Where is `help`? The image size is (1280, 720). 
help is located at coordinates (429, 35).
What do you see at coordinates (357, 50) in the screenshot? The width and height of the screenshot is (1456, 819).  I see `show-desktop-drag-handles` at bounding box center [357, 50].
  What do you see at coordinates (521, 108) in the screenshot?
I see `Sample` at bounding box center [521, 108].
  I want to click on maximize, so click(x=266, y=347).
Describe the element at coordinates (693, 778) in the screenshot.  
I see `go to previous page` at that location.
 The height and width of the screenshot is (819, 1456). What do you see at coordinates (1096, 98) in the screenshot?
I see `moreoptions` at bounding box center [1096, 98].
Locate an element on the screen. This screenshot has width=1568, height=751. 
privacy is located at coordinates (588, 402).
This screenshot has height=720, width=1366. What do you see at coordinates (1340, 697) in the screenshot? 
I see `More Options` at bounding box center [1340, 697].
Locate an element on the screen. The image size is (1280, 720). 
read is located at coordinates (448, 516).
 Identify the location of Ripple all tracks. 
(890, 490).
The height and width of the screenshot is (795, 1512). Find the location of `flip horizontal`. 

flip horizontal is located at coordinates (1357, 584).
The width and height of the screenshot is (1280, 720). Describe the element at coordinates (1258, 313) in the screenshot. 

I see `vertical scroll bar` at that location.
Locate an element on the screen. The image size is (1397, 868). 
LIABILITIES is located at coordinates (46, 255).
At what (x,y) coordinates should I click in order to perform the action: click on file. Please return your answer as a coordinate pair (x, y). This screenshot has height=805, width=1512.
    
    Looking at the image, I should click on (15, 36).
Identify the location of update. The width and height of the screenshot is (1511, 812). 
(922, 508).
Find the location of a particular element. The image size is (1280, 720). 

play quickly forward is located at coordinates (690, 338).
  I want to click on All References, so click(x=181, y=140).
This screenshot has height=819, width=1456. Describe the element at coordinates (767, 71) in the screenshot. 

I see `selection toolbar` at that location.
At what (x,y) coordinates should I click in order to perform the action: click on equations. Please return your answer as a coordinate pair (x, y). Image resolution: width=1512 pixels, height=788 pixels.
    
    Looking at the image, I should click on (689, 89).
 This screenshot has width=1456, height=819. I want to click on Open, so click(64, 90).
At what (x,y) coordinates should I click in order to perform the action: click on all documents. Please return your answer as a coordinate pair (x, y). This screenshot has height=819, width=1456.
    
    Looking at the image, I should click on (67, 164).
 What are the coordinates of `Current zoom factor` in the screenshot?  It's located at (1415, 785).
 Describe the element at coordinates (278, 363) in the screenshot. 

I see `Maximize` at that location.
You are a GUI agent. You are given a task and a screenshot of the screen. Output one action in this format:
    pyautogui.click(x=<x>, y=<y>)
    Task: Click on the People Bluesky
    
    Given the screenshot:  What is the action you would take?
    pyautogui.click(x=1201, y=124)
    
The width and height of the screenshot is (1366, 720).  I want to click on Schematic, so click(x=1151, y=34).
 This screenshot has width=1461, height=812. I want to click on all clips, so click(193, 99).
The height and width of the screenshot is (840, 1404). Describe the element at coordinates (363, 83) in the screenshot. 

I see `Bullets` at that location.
——————
(Uraian Tugas) Baris mana saja di atas yang memuat kata "flip", dengan huruf besar dan kecil dibedakan? Tampilkan semua baris tersebut.

(Hasil Tugas)
The height and width of the screenshot is (795, 1512). Find the location of `flip horizontal`. 
flip horizontal is located at coordinates (1357, 584).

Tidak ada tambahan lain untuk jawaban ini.